Start of Dataset records

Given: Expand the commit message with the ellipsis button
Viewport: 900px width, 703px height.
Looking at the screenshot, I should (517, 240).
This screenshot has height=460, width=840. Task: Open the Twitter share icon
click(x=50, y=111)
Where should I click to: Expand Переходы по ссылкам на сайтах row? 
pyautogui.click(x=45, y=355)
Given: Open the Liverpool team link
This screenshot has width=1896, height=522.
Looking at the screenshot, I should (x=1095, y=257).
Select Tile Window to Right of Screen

End of Dataset records

What the task requires: Every entry above needs to be duplicated exactly.

Exercise solution:
Given: Expand the commit message with the ellipsis button
Viewport: 900px width, 703px height.
Looking at the screenshot, I should (517, 240).
This screenshot has height=460, width=840. Task: Open the Twitter share icon
click(x=50, y=111)
Where should I click to: Expand Переходы по ссылкам на сайтах row? 
pyautogui.click(x=45, y=355)
Given: Open the Liverpool team link
This screenshot has width=1896, height=522.
Looking at the screenshot, I should (x=1095, y=257).
Select Tile Window to Right of Screen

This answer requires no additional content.